Will you pay tax on a business or hobby?
By Silvia McClellan, CPA, Tax Department Senior Accountant
Are you launching a “side business”? Perhaps you hope to turn your love of writing or photography into a paying gig. Or maybe you’d like to sell some of that beer you’re brewing in the garage. If, like many start-up business owners, you’re operating at a loss, it’s critical to understand the IRS’s tax “hobby loss” rules.
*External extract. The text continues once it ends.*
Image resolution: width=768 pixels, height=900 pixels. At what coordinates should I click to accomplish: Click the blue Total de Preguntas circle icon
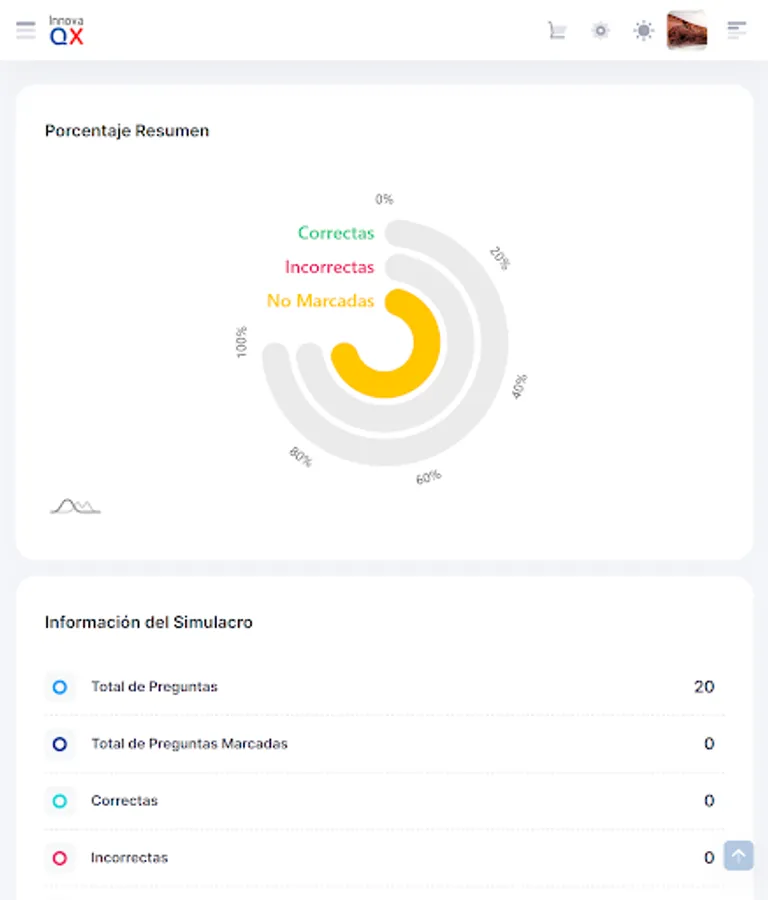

Business losses are fully deductible, but hobby losses aren’t. Deductions for hobby expenses generally can’t exceed your gross receipts (if any) from the activity. Also, you must claim hobby losses as itemized deductions, which may further reduce their tax benefits.
What’s a hobby?
“Hobby” is a bit of a misnomer. You’ll find the rules in Internal Revenue Code Section 183, entitled “Activities not engaged in for profit.” The key to distinguishing between deductible and nondeductible losses is whether you engage in an activity with a profit motive. The IRS can’t read your mind, of course, so it analyzes objective factors, including the following, to decide whether an activity is engaged in for profit:
- Whether you treat it like a business, keep accurate records and use those records to improve its performance,
- your expertise and that of your advisors,
- the time and effort you (or your employees) expend in carrying on the activity,
- whether you expect to profit from the appreciation of assets used in the activity,
- your success in carrying on other similar or dissimilar activities,
- your history of income or loss with respect to the activity and whether its performance is improving at a reasonable rate, and
- the amount of occasional profits, if any.
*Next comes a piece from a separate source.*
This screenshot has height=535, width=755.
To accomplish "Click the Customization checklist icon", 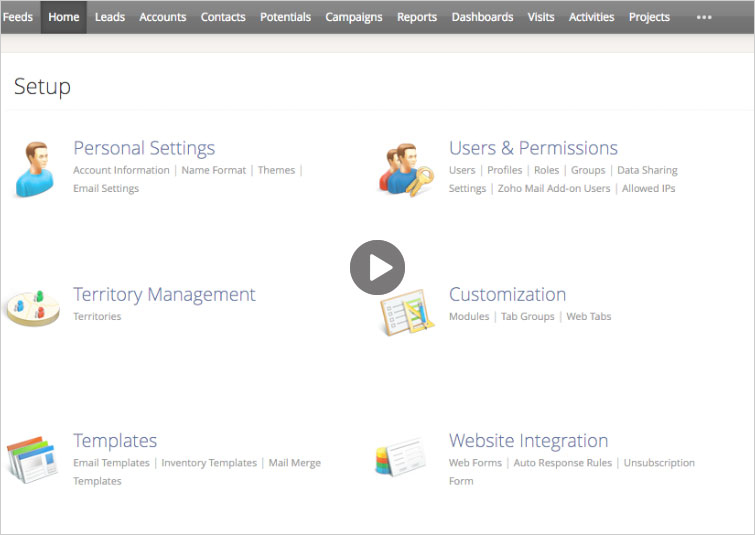I will tap(407, 311).
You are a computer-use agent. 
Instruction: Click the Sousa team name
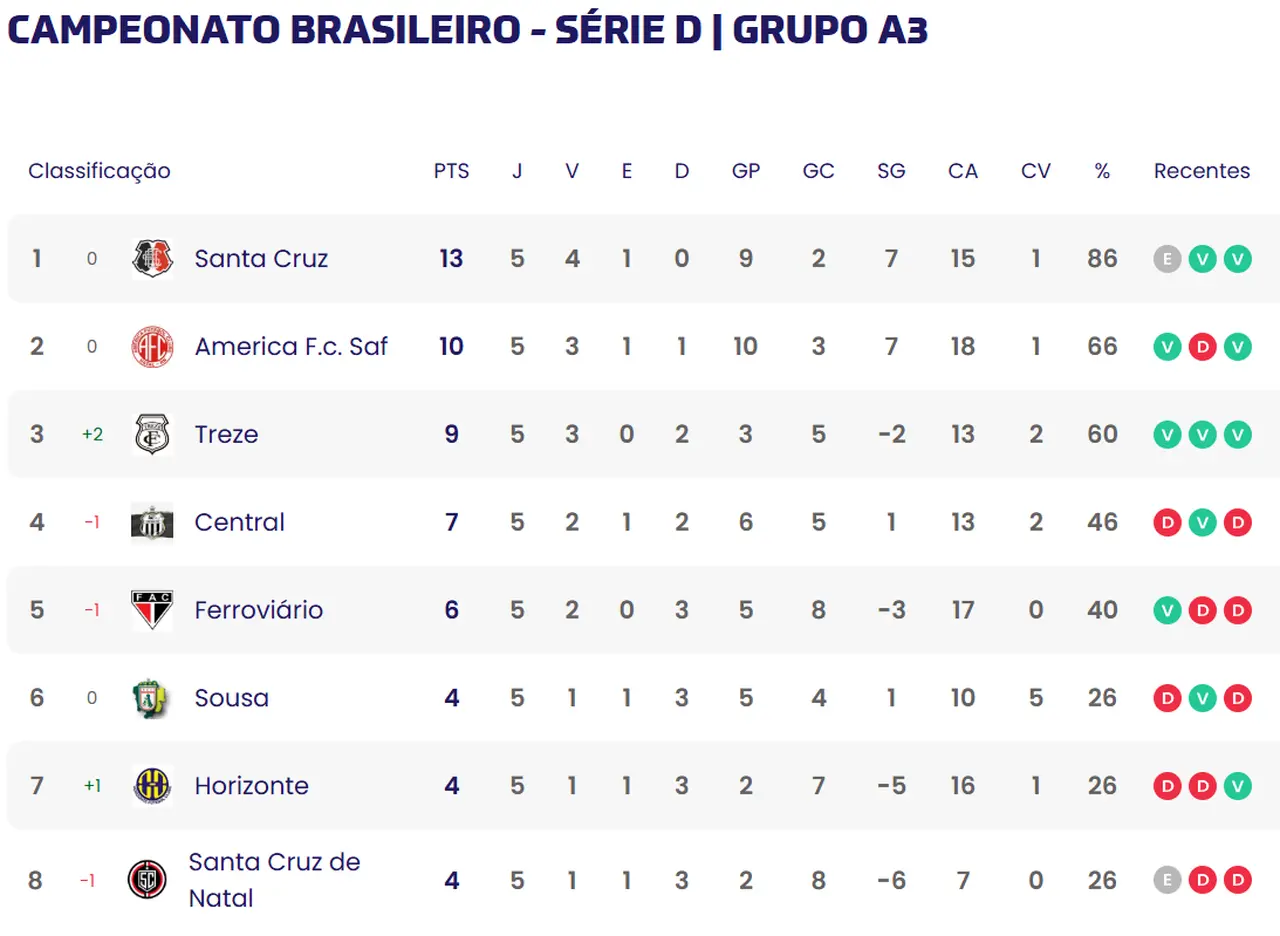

The IRS also considers whether you have other substantial sources of income from which you’re deducting losses (thus making it more likely the activity isn’t engaged in for profit) and elements of personal pleasure or recreation (the less enjoyable the activity, the more likely you have a profit motive).
No single factor determines the outcome. An activity is presumed to be for profit if it’s been profitable in at least three of the last five tax years (although the IRS can attempt to prove that it hasn’t been).
What if you incorporate?
There’s a common misconception that the hobby loss rules apply only to individuals. While the rules don’t apply to C corporations, operating an activity through a flow-through entity such as an S corporation, limited liability company or partnership won’t shield you from the hobby loss rules. In fact, doing so can lead to unexpected — and unwelcome — tax consequences.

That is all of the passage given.